LONDON - A video by Shehzad Tanweer, right-hand man to the lead London suicide bomber Mohammed Sidique Khan, has lent new weight to the theory that al Qaeda was behind the London bombings.
Tanweer's last testament, like Khan's last September, features an accompanying statement from Ayman al-Zawahiri, al Qaeda's second-in-command, bears the stamp of al Qaeda's video production company and includes a contribution by American Adam Gadahn, widely believed to be running the group's propaganda operation.
But it is also possible al Qaeda has appropriated Tanweer's video as a publicity stunt.
Though it probably helped train the London bombers, no evidence points to a controlling al Qaeda mastermind behind the blasts, which occurred a year ago.
Tanweer vows that the attacks will continue until troops are pulled out of Iraq and Afghanistan and "you stop your support" for America and Israel.
"What you have witnessed now is only the beginning," he says.
Deliberately released to the Arab TV station al-Jazeera to coincide with the anniversary of the London bombings, the words of Tanweer also provide an insight into his indoctrination by Khan, the primary school mentor who attracted him and others to a youth club at the Hardy Street Mosque in Leeds and, amid the boxing and pool sessions, plied them with stories about abuse of Muslims.

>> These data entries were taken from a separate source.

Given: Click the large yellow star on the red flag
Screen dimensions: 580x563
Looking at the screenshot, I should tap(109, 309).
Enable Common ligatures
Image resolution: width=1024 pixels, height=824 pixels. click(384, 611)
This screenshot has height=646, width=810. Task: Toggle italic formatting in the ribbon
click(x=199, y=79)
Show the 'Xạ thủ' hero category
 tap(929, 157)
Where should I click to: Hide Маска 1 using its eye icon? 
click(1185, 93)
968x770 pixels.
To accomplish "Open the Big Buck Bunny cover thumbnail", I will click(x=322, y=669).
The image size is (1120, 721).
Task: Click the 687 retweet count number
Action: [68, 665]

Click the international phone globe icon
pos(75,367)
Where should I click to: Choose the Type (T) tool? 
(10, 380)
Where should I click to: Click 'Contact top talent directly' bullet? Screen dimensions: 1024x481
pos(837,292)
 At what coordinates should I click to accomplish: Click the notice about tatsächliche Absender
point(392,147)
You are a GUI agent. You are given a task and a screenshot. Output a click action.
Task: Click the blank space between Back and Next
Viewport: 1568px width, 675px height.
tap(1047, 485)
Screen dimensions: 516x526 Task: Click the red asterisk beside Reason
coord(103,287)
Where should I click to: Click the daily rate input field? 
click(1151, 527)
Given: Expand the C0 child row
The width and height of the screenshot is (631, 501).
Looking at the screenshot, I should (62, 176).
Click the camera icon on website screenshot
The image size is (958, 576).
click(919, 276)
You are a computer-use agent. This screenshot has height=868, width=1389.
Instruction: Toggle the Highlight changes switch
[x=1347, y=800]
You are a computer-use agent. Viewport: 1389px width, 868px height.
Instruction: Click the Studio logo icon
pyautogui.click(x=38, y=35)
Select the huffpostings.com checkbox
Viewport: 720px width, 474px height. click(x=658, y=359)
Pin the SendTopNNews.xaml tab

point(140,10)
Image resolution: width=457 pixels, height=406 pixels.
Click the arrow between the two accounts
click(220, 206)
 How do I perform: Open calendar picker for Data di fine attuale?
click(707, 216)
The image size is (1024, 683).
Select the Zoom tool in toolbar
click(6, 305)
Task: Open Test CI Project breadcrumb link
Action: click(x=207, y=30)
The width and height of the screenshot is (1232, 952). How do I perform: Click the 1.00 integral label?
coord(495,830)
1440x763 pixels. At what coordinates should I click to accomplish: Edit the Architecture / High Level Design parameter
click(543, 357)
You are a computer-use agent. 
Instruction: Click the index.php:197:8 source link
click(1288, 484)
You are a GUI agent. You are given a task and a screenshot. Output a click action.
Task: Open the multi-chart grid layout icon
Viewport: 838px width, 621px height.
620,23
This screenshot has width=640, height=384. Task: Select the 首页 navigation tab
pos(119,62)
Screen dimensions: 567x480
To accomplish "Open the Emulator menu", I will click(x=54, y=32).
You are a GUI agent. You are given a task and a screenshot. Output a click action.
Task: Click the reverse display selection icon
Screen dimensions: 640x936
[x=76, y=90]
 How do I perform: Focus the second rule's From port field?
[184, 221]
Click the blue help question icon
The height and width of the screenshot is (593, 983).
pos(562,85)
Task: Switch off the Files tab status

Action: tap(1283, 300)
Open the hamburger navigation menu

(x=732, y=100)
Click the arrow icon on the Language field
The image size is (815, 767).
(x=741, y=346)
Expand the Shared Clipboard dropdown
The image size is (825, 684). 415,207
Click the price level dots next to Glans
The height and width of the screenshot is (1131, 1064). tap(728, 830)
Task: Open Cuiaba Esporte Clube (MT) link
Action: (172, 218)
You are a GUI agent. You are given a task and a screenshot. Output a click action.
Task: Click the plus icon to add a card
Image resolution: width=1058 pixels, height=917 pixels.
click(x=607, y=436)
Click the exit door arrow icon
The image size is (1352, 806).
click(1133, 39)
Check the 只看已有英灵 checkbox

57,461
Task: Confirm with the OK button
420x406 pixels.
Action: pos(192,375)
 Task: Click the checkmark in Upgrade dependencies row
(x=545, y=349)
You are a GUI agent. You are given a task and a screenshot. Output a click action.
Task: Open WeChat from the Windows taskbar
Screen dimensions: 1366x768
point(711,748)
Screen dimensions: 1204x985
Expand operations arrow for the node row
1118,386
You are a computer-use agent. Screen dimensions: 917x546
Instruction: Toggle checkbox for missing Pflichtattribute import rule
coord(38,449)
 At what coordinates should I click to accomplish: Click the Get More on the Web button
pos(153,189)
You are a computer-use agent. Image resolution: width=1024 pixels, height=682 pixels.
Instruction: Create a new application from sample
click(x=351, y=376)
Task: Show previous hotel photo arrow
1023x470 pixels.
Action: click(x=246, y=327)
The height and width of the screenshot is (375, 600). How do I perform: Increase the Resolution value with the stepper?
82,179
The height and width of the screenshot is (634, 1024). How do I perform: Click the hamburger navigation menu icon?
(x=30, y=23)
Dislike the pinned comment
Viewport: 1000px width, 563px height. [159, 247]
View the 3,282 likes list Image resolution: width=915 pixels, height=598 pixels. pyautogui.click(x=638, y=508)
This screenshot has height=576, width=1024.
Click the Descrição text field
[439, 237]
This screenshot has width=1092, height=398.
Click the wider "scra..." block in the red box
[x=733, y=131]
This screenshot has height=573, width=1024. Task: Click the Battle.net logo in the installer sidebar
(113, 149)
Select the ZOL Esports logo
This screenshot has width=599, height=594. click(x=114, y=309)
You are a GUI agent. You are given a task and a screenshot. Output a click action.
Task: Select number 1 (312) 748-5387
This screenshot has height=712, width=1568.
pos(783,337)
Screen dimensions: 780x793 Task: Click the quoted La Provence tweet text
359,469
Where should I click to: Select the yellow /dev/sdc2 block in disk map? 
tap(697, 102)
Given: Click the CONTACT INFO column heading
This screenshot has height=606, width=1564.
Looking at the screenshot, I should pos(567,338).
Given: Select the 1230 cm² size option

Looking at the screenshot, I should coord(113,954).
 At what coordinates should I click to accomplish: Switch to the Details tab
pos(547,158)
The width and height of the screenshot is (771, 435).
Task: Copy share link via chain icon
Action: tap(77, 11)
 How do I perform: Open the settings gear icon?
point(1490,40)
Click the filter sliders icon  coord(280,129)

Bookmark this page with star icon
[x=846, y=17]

In the same thick Leeds accent which made Khan's video so chilling, Tanweer insists on film that British non-Muslims must die because they elected the Government which has perpetrated atrocities against Muslims.
This is an echo of Khan's mantra, in his own video, that "your democratically elected Government continues to perpetrate atrocities."
Tanweer, who killed himself and seven innocent people in the Aldgate Tube bomb, wears the same red and white chequered headdress that Khan did.
He points animatedly at the camera - as did his mentor. Yet Tanweer seems less confident than his leader: while Khan stared straight at the camera throughout, Tanweer looks down, presumably at a script.
Both videos feature the same background, which suggests they were made at the same time - possibly during the visits to Pakistan and Afghanistan which they made together, in November 1994 and February 1995.
The video is cut with footage of people mixing chemicals to manufacture bombs and images of an unidentified man circling points on a map of London with a black pen. There is also footage of militants armed with guns, while Zawahiri appeared with a machine gun propped up on the wall behind him.
Tanweer's appearance on the second video underlines his seniority in the bombing team. Though known affectionately to his family as "kaka" ("little one") the 22-year-old son of a chip shop owner was a highly focused and independent jihadist.
He is believed to have travelled without Khan to at least one terrorist training camp near the Kashmir border in Pakistan, in January 2005.
He and Khan became known to the security services on the "periphery" of other surveillance operations before the bombings, but other priorities meant no further investigation took place.